● Task directions
Arrange the lines as a Markdown table, starting with the line that contains "Task: Open the Favorites star icon" and ending with the line that contains "Action: pos(1410,46)". Include both of those lines, skip any blank lines, and use the columns "Row" and "Line".

● Supplied material
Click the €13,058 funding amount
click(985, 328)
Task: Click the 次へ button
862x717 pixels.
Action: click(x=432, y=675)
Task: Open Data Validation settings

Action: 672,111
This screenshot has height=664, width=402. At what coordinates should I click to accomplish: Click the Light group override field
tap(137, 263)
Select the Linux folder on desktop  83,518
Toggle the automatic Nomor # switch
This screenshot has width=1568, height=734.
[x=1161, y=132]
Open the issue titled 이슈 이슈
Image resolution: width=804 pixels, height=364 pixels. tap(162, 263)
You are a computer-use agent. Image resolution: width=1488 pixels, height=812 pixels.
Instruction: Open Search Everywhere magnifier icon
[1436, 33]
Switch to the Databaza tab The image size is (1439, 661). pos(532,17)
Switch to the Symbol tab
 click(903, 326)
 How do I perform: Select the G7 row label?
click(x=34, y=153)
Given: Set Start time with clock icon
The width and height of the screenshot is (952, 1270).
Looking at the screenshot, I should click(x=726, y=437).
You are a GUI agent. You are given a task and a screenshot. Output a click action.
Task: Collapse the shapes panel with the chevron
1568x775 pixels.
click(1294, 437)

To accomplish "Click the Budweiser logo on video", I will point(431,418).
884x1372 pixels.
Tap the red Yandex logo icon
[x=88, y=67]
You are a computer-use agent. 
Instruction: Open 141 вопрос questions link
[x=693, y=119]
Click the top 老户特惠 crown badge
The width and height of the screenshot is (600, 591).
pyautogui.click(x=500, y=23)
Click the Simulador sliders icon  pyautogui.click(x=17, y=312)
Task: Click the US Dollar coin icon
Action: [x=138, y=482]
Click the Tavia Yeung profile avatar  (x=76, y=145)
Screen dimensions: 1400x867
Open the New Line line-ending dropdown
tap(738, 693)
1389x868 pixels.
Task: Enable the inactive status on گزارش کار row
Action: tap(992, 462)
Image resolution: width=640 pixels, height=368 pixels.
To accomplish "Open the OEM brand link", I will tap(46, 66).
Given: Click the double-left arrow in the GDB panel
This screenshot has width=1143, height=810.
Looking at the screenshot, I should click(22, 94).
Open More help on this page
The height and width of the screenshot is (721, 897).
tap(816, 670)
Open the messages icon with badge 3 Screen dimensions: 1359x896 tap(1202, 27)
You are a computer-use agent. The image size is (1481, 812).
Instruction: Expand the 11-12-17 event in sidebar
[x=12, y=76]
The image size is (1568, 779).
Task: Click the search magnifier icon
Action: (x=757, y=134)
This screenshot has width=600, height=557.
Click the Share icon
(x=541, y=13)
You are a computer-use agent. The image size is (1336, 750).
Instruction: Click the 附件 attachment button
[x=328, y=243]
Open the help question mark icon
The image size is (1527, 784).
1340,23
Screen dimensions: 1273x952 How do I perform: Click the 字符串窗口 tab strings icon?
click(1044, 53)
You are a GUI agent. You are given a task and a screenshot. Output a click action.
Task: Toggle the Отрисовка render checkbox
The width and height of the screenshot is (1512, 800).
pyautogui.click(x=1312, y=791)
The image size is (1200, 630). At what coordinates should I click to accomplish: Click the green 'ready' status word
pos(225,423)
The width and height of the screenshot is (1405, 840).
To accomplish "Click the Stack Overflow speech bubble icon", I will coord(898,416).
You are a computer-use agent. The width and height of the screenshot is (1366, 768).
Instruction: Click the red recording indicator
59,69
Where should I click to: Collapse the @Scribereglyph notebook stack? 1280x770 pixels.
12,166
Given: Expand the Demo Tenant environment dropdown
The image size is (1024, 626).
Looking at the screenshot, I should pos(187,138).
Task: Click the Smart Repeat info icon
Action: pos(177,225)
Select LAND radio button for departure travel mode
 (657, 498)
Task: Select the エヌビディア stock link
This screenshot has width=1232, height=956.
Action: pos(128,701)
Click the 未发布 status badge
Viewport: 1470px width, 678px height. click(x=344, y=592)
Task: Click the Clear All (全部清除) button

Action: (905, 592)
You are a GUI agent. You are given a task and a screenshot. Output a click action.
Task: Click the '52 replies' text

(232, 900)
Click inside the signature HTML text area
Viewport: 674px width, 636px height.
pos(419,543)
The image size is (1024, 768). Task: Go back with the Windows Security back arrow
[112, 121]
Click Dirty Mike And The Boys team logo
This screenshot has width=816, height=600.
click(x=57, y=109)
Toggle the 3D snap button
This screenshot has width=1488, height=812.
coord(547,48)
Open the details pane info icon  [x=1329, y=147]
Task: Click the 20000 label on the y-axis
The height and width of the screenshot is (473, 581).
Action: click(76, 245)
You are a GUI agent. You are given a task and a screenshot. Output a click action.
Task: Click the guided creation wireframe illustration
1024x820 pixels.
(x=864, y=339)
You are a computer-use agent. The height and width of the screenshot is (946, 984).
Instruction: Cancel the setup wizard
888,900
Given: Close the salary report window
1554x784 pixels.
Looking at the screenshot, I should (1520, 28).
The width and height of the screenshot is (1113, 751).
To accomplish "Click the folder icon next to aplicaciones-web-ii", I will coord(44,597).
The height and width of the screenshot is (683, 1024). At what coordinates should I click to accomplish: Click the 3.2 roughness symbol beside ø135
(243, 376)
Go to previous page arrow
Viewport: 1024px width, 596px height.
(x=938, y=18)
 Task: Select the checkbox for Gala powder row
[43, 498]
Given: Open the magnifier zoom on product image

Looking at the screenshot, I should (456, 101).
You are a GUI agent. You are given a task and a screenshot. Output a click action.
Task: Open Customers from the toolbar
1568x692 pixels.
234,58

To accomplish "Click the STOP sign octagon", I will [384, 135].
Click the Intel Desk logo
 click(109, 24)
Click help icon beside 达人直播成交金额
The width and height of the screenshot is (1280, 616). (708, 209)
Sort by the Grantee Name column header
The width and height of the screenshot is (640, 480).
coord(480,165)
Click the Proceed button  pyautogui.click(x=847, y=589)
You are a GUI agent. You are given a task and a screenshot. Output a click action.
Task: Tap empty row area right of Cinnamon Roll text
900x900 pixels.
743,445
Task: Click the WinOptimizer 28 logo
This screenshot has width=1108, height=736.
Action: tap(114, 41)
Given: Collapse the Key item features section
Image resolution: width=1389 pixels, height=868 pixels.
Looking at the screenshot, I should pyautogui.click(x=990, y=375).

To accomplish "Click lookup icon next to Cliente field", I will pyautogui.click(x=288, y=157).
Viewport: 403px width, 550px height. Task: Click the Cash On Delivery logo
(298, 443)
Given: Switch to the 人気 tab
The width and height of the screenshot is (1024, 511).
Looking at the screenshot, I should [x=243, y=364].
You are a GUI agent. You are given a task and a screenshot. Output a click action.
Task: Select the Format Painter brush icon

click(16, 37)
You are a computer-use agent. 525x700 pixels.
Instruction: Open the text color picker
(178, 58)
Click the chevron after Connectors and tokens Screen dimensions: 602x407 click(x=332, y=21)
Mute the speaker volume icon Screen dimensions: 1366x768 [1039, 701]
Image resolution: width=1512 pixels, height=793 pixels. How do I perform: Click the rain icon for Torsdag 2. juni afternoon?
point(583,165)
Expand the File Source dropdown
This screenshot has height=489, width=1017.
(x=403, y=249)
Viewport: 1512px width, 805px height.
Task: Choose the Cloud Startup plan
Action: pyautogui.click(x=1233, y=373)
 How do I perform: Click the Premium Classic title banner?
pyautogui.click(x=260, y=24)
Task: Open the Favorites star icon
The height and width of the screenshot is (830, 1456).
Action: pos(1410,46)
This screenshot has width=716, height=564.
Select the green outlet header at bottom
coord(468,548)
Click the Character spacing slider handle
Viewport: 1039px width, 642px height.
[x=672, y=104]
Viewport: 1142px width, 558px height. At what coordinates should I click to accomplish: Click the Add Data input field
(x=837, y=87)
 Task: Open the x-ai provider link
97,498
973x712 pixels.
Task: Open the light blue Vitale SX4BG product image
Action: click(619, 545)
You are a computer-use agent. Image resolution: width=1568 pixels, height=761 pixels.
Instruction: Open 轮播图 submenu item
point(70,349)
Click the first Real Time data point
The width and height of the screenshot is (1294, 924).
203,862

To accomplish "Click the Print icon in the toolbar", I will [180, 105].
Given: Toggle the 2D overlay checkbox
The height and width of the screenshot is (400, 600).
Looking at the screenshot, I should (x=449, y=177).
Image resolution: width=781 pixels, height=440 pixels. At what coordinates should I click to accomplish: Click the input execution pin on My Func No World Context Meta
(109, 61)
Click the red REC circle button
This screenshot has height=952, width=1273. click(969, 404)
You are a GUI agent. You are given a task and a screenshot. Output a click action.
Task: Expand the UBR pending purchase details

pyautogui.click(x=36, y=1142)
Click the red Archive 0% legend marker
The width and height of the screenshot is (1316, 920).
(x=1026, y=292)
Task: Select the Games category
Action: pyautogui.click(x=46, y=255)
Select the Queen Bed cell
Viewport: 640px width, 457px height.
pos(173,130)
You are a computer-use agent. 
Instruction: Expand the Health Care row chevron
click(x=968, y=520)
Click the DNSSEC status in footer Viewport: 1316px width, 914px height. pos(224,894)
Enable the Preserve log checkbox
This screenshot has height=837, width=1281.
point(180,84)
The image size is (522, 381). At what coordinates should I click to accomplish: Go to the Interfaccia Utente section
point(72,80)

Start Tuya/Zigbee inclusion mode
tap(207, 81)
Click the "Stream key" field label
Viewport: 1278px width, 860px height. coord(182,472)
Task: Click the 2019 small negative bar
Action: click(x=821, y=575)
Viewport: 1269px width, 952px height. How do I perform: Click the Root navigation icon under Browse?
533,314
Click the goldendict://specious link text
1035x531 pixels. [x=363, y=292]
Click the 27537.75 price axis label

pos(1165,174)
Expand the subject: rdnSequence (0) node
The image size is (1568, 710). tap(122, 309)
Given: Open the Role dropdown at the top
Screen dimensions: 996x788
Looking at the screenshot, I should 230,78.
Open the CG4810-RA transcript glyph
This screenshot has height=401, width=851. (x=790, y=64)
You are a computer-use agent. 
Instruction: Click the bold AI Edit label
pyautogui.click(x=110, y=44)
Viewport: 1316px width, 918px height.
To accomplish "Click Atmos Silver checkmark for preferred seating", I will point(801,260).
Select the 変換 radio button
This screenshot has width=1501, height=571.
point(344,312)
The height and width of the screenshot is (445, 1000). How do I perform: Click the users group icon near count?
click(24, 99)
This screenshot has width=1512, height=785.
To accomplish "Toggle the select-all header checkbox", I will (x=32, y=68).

● Finished task
| Row | Line |
|---|---|
| 1 | Task: Open the Favorites star icon |
| 2 | The height and width of the screenshot is (830, 1456). |
| 3 | Action: pos(1410,46) |